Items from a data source
_ _ _

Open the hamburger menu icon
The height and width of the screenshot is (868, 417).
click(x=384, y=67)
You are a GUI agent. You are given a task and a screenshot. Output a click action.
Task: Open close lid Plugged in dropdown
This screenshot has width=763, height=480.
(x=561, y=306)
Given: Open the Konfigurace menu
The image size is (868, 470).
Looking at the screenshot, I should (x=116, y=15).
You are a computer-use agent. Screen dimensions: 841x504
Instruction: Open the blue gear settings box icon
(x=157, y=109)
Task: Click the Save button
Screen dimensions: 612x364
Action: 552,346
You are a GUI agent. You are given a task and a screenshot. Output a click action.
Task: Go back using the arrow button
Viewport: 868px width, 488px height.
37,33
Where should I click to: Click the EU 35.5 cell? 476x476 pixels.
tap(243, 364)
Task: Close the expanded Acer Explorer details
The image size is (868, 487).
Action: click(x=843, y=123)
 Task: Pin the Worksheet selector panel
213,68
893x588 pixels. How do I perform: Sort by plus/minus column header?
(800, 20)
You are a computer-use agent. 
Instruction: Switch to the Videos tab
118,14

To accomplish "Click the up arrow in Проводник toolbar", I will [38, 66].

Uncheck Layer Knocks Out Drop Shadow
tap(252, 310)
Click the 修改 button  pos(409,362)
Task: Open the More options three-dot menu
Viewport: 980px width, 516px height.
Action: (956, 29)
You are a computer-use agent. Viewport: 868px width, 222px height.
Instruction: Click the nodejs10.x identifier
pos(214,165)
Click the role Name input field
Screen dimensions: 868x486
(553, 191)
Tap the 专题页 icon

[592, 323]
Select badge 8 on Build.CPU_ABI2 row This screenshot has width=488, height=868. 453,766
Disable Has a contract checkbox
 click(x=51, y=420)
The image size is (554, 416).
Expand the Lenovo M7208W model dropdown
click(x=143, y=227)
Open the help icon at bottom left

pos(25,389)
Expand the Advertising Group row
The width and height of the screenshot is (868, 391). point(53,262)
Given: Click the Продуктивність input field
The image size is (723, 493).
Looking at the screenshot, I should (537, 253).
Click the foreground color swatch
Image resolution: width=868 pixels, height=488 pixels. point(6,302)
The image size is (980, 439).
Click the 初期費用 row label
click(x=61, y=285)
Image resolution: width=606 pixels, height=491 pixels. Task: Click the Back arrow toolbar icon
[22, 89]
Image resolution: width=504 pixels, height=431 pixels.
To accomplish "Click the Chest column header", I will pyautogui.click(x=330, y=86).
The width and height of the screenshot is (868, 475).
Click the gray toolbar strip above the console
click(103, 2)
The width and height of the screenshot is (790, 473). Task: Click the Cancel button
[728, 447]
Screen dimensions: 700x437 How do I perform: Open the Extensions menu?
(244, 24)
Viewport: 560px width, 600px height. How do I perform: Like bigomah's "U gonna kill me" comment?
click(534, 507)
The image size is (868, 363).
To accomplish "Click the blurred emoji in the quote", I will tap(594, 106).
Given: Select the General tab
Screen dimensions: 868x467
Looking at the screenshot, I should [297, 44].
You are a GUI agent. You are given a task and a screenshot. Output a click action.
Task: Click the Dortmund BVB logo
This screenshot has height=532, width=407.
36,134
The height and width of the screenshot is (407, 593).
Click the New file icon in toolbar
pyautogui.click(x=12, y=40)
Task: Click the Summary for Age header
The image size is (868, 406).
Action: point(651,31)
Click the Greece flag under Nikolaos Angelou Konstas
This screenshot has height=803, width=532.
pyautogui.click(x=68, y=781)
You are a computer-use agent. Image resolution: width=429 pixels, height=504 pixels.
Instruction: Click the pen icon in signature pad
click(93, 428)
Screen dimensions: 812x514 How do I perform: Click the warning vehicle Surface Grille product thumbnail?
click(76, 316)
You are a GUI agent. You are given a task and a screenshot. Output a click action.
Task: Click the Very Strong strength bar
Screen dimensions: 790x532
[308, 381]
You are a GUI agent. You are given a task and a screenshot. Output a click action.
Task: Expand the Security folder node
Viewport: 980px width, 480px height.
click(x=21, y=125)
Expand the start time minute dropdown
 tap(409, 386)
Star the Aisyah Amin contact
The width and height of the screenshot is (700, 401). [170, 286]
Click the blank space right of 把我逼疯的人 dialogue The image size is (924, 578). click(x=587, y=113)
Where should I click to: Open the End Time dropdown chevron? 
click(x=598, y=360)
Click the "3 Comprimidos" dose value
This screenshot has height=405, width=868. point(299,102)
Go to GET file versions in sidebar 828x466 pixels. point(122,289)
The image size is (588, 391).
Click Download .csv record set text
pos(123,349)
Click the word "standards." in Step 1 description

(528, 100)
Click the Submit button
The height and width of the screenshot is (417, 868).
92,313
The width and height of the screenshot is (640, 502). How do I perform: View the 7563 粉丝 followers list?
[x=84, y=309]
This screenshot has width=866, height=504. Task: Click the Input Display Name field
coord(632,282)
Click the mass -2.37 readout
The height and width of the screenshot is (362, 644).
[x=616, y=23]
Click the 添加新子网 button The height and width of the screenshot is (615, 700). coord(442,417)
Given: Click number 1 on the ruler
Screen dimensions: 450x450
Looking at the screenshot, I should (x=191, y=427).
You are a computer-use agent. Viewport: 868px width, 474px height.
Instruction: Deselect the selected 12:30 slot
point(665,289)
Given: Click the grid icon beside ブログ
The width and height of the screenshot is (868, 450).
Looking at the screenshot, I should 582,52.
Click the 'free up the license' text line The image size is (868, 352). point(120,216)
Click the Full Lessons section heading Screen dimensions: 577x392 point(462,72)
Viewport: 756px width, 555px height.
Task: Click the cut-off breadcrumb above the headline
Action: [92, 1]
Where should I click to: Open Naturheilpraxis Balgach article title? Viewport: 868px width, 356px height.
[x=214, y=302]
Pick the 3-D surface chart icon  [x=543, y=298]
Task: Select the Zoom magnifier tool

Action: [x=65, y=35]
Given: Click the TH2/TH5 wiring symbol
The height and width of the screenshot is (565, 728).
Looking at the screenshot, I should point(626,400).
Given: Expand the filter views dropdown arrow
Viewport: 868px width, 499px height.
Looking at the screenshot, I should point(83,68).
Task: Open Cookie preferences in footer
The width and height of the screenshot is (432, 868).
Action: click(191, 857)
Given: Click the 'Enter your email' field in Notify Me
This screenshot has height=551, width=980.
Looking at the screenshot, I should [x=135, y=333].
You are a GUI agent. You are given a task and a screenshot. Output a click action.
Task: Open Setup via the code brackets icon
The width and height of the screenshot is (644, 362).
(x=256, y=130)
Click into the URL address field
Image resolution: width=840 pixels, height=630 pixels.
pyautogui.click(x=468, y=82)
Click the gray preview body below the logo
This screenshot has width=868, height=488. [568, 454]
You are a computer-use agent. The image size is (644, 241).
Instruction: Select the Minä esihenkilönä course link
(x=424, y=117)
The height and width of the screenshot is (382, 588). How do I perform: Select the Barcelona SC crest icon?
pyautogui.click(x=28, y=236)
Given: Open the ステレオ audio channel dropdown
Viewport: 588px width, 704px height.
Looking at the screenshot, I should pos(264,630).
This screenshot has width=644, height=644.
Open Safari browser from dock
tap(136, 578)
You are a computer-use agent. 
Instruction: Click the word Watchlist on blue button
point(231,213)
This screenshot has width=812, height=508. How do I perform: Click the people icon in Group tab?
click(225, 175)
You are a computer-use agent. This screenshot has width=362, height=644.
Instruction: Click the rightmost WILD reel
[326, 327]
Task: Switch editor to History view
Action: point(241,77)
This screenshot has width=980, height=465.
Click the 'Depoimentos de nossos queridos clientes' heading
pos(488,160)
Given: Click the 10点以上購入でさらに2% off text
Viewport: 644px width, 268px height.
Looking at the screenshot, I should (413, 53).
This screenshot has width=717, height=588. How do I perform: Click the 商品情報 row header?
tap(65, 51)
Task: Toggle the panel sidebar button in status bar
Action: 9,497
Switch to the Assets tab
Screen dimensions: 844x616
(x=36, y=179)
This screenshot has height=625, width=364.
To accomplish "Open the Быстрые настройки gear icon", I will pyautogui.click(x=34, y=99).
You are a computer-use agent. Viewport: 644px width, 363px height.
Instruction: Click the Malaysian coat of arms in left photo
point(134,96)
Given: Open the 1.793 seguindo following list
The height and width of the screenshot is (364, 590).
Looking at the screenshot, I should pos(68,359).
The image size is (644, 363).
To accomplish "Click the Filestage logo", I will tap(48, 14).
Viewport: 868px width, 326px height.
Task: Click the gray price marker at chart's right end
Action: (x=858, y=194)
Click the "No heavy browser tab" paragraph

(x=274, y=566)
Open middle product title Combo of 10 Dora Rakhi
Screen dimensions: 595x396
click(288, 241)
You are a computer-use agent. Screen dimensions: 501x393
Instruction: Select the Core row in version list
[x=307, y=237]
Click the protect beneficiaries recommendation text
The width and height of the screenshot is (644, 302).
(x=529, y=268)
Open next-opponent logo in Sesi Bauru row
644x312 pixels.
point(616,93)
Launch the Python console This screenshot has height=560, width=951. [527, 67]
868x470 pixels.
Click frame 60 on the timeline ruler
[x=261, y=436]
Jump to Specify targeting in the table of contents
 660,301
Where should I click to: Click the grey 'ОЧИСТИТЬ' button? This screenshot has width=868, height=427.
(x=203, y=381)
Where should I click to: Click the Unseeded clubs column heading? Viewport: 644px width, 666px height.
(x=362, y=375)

_ _ _

WORK TASK:
If a line in the data contains the string "computer", copy it.

RESPONSE TO THE TASK:
You are a computer-use agent. Screen dimensions: 841x504
You are a computer-use agent. 
You are a computer-use agent. Viewport: 868px width, 222px height.
You are a computer-use agent. Image resolution: width=429 pixels, height=504 pixels.
You are a computer-use agent. Viewport: 868px width, 474px height.
You are a computer-use agent. The image size is (644, 241).
You are a computer-use agent. 
You are a computer-use agent. This screenshot has width=362, height=644.
You are a computer-use agent. Viewport: 644px width, 363px height.
You are a computer-use agent. Screen dimensions: 501x393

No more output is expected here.